Short problem:
Rewrite all the lines below, replacing "At what coordinates should I click to accomplish" with "Where do I click to complete" and leaving everything else unchanged.
========
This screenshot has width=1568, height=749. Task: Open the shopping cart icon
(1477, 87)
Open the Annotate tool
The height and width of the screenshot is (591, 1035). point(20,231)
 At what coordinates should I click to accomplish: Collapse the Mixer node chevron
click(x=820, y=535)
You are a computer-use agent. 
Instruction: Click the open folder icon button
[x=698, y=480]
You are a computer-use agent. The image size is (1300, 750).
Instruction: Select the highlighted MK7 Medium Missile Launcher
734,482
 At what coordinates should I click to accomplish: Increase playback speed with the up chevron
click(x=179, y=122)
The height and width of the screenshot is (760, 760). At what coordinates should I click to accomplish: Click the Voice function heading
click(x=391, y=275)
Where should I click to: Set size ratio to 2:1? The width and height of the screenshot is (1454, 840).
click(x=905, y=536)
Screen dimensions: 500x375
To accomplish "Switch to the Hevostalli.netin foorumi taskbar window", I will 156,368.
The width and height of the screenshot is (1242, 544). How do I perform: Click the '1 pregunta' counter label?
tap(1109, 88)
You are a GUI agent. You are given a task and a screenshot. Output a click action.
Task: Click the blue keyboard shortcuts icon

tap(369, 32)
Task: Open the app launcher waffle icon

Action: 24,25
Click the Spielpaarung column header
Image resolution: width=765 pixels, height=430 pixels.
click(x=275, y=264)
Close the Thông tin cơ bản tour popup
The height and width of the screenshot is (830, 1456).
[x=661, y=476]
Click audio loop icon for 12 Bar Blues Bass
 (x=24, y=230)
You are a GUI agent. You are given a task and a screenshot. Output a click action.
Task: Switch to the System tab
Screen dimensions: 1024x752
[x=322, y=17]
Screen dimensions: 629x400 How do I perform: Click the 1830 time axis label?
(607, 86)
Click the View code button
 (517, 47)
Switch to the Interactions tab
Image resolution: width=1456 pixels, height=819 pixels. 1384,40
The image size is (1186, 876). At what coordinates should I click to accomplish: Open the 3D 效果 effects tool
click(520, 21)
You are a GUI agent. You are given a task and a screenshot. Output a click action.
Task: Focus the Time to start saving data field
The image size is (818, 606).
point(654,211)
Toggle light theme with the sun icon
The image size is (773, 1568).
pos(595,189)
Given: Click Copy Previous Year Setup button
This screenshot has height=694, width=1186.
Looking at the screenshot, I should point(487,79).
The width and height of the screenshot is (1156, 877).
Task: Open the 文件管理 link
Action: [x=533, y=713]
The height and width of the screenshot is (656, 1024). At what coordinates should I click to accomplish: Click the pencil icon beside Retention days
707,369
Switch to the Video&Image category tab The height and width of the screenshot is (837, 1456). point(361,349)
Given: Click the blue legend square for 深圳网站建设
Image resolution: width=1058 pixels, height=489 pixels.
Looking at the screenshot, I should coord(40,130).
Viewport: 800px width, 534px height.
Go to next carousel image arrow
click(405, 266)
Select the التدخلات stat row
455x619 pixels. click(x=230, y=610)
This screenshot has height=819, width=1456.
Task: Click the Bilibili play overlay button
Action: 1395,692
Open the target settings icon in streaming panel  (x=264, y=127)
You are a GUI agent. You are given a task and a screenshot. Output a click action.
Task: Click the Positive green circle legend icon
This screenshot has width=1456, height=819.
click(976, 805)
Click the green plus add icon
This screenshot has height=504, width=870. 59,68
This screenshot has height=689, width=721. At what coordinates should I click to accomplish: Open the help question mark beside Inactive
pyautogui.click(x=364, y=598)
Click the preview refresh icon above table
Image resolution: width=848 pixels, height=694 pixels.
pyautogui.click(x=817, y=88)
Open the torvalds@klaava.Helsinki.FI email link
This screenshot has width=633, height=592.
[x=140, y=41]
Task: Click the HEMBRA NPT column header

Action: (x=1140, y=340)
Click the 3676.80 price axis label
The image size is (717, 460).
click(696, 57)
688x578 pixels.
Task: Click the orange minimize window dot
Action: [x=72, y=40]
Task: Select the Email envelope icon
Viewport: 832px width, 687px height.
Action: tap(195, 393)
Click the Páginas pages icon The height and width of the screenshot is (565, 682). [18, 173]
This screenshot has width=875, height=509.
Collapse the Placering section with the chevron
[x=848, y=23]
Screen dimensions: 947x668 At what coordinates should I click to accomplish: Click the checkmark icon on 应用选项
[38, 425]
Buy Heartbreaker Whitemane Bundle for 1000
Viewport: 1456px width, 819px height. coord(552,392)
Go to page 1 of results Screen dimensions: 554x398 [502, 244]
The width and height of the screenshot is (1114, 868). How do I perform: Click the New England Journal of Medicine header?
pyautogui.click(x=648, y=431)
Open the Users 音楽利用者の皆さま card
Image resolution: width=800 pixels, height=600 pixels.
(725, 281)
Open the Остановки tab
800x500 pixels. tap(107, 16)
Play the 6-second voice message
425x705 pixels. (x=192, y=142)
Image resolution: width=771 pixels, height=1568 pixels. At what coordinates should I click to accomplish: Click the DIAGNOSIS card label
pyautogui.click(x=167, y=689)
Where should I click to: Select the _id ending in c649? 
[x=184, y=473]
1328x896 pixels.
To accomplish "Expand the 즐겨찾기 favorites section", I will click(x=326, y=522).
========
Problem solution:
This screenshot has width=1568, height=749. Task: Open the shopping cart icon
(1477, 87)
Open the Annotate tool
The height and width of the screenshot is (591, 1035). point(20,231)
 Where do I click to complete: Collapse the Mixer node chevron
click(x=820, y=535)
You are a computer-use agent. 
Instruction: Click the open folder icon button
[x=698, y=480]
You are a computer-use agent. The image size is (1300, 750).
Instruction: Select the highlighted MK7 Medium Missile Launcher
734,482
 Where do I click to complete: Increase playback speed with the up chevron
click(x=179, y=122)
The height and width of the screenshot is (760, 760). Where do I click to complete: Click the Voice function heading
click(x=391, y=275)
Where should I click to: Set size ratio to 2:1? The width and height of the screenshot is (1454, 840).
click(x=905, y=536)
Screen dimensions: 500x375
To accomplish "Switch to the Hevostalli.netin foorumi taskbar window", I will 156,368.
The width and height of the screenshot is (1242, 544). How do I perform: Click the '1 pregunta' counter label?
tap(1109, 88)
You are a GUI agent. You are given a task and a screenshot. Output a click action.
Task: Click the blue keyboard shortcuts icon

tap(369, 32)
Task: Open the app launcher waffle icon

Action: 24,25
Click the Spielpaarung column header
Image resolution: width=765 pixels, height=430 pixels.
click(x=275, y=264)
Close the Thông tin cơ bản tour popup
The height and width of the screenshot is (830, 1456).
[x=661, y=476]
Click audio loop icon for 12 Bar Blues Bass
 (x=24, y=230)
You are a GUI agent. You are given a task and a screenshot. Output a click action.
Task: Switch to the System tab
Screen dimensions: 1024x752
[x=322, y=17]
Screen dimensions: 629x400 How do I perform: Click the 1830 time axis label?
(607, 86)
Click the View code button
 (517, 47)
Switch to the Interactions tab
Image resolution: width=1456 pixels, height=819 pixels. 1384,40
The image size is (1186, 876). Where do I click to complete: Open the 3D 效果 effects tool
click(520, 21)
You are a GUI agent. You are given a task and a screenshot. Output a click action.
Task: Focus the Time to start saving data field
The image size is (818, 606).
point(654,211)
Toggle light theme with the sun icon
The image size is (773, 1568).
pos(595,189)
Given: Click Copy Previous Year Setup button
This screenshot has height=694, width=1186.
Looking at the screenshot, I should point(487,79).
The width and height of the screenshot is (1156, 877).
Task: Open the 文件管理 link
Action: [x=533, y=713]
The height and width of the screenshot is (656, 1024). Where do I click to complete: Click the pencil icon beside Retention days
707,369
Switch to the Video&Image category tab The height and width of the screenshot is (837, 1456). point(361,349)
Given: Click the blue legend square for 深圳网站建设
Image resolution: width=1058 pixels, height=489 pixels.
Looking at the screenshot, I should coord(40,130).
Viewport: 800px width, 534px height.
Go to next carousel image arrow
click(405, 266)
Select the التدخلات stat row
455x619 pixels. click(x=230, y=610)
This screenshot has height=819, width=1456.
Task: Click the Bilibili play overlay button
Action: 1395,692
Open the target settings icon in streaming panel  (x=264, y=127)
You are a GUI agent. You are given a task and a screenshot. Output a click action.
Task: Click the Positive green circle legend icon
This screenshot has width=1456, height=819.
click(976, 805)
Click the green plus add icon
This screenshot has height=504, width=870. 59,68
This screenshot has height=689, width=721. Where do I click to complete: Open the help question mark beside Inactive
pyautogui.click(x=364, y=598)
Click the preview refresh icon above table
Image resolution: width=848 pixels, height=694 pixels.
pyautogui.click(x=817, y=88)
Open the torvalds@klaava.Helsinki.FI email link
This screenshot has width=633, height=592.
[x=140, y=41]
Task: Click the HEMBRA NPT column header

Action: (x=1140, y=340)
Click the 3676.80 price axis label
The image size is (717, 460).
click(696, 57)
688x578 pixels.
Task: Click the orange minimize window dot
Action: [x=72, y=40]
Task: Select the Email envelope icon
Viewport: 832px width, 687px height.
Action: tap(195, 393)
Click the Páginas pages icon The height and width of the screenshot is (565, 682). [18, 173]
This screenshot has width=875, height=509.
Collapse the Placering section with the chevron
[x=848, y=23]
Screen dimensions: 947x668 Where do I click to complete: Click the checkmark icon on 应用选项
[38, 425]
Buy Heartbreaker Whitemane Bundle for 1000
Viewport: 1456px width, 819px height. coord(552,392)
Go to page 1 of results Screen dimensions: 554x398 [502, 244]
The width and height of the screenshot is (1114, 868). How do I perform: Click the New England Journal of Medicine header?
pyautogui.click(x=648, y=431)
Open the Users 音楽利用者の皆さま card
Image resolution: width=800 pixels, height=600 pixels.
(725, 281)
Open the Остановки tab
800x500 pixels. tap(107, 16)
Play the 6-second voice message
425x705 pixels. (x=192, y=142)
Image resolution: width=771 pixels, height=1568 pixels. Where do I click to complete: Click the DIAGNOSIS card label
pyautogui.click(x=167, y=689)
Where should I click to: Select the _id ending in c649? 
[x=184, y=473]
1328x896 pixels.
To accomplish "Expand the 즐겨찾기 favorites section", I will click(x=326, y=522).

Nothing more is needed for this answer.